I was lucky not to start completely blind.  In fact, how to help patients find doctors was a conversation I’d had many times with my mentor Albert at Hopkins.  I knew the best first step was to first ask around.  Still, the whole process felt daunting and a little embarrassing.  Just as I often felt like the only single person in Indianapolis, it felt like everyone else already had their doctors.  It didn't help that I knew very few people in Indianapolis.  A colleague suggested I try a different type of word of mouth— the Indianapolis Monthly’s “Top Doctors List.”  The magazine rankings opened up a broader pool for me and lent some degree of validity.  Unfortunately, top doctors tended to be very popular and most were not taking new patients. 

Exasperated, I tried my insurance company's “Find a Doctor” tool.  It allowed me to filter my search by physicians taking on new patients.  Like OKCupid, it was free and online.  It was also clunky and overwhelmed me with too many options.  I wasn’t sure how to distinguish one name from another.  Finally, I realized I needed to set parameters to make the search sane.  Your parameters may be different than mine.  Asking around helped me establish what was important: distance, physician sex, age, and communication style.  I wanted clinics closest to either my apartment or office to make going to the doctor as easy as possible.  As a researcher, having a younger doctor was important because research suggests that younger, female doctors tend to be more up to date on evidence practice guidelines.  I also wanted a doctor who was comfortable with electronic communication (being a millennial and all).  Finally, a younger doctor meant someone I could possible "grow old with" and not leave me for retirement in a few years.

Of course, through all this, I also googled.  It was hard to find any meaningful information through googling.  I knew from prior research that very few physicians have reviews, and that reviews tell incomplete pictures, yet they were still my best estimates of what other patients think of these doctors and I wanted a nice one.  Despite all of this research, a large part of the experience still came down to luck and time.  I controlled what I could, but ultimately needed to take the plunge to actually see my doctor.  It wasn't always fun but in the end, finding Dr.
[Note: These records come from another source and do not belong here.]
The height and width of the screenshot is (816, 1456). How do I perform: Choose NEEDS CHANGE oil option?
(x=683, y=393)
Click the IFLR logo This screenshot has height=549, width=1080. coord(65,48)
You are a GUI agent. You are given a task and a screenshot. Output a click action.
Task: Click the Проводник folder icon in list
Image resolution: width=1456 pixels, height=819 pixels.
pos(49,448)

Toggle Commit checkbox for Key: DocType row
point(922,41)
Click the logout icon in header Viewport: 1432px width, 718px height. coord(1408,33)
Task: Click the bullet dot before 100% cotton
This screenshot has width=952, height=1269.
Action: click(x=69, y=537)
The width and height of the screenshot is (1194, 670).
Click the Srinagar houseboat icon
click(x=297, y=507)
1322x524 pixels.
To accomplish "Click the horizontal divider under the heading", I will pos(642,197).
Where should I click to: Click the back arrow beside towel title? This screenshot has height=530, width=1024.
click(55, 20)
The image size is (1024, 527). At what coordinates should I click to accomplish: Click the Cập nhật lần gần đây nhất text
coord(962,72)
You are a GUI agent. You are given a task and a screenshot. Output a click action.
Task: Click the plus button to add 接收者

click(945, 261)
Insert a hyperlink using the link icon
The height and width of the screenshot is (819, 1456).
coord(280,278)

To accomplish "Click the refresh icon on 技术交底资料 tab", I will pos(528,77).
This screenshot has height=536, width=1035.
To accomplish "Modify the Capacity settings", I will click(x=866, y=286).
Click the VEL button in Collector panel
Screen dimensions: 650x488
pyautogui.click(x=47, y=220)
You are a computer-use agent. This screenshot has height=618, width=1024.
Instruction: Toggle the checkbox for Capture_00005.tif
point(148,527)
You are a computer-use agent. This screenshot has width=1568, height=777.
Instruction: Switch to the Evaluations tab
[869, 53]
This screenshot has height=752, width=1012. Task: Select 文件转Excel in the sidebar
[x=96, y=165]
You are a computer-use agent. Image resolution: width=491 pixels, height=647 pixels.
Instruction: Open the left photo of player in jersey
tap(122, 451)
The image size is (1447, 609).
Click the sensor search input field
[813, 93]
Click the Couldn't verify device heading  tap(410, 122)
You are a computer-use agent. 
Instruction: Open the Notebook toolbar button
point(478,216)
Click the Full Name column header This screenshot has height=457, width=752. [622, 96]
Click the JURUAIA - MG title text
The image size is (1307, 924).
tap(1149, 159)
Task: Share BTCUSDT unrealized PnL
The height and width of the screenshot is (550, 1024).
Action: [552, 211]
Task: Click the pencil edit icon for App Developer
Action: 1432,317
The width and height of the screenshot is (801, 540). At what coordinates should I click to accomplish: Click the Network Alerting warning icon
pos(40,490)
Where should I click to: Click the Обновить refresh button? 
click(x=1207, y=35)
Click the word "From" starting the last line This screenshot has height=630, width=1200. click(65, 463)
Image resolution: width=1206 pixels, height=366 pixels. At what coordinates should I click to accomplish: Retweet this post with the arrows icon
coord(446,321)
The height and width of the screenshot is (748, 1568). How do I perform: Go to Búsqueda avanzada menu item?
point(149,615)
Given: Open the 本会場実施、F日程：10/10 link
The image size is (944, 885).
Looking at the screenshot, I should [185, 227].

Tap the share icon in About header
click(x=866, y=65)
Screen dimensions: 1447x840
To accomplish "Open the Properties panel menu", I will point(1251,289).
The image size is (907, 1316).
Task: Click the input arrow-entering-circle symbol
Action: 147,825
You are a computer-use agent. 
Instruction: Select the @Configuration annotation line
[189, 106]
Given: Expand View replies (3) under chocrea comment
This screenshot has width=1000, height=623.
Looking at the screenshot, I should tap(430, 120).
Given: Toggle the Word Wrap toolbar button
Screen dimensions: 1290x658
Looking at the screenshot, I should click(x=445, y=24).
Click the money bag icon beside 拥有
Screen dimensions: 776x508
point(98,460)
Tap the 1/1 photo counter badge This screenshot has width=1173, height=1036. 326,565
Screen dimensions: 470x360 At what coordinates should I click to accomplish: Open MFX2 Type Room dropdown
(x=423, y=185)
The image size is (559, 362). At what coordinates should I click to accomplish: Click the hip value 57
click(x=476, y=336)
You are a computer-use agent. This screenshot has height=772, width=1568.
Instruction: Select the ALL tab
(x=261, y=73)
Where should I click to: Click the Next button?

Right was a decision and a gamble-- one that paid off and took away my pain.  Now that I’ve done this once with relative success, I won’t wait as long to see a doctor next time.

If you're ever in need, resources to consider when you look for a doctor:
  • Friends and family
  • Other trusted source
  • Yelp and other review sites, but only to a point. Know that most physicians don’t have many reviews and reviewers are very subjective. I like sites with text reviews, like Yelp and Vitals, over ones that are just stars, because they tell you how people came to their conclusions.Know what you need/want:            
Know what you want.  Consider asking:
  • Do you want an older or younger doctor? What matters to you?
  • How easy is it to see this doctor? Is that something that you care about? Do you prefer a large or small practice?
  • How do you want the doctor to communicate with you? How does this doctor respond to your questions?
*This was a humble brag.  Sometimes I worry I’m too subtle about my achievements.
**By some generous definitions, I count as a millennial.  Really.  I do.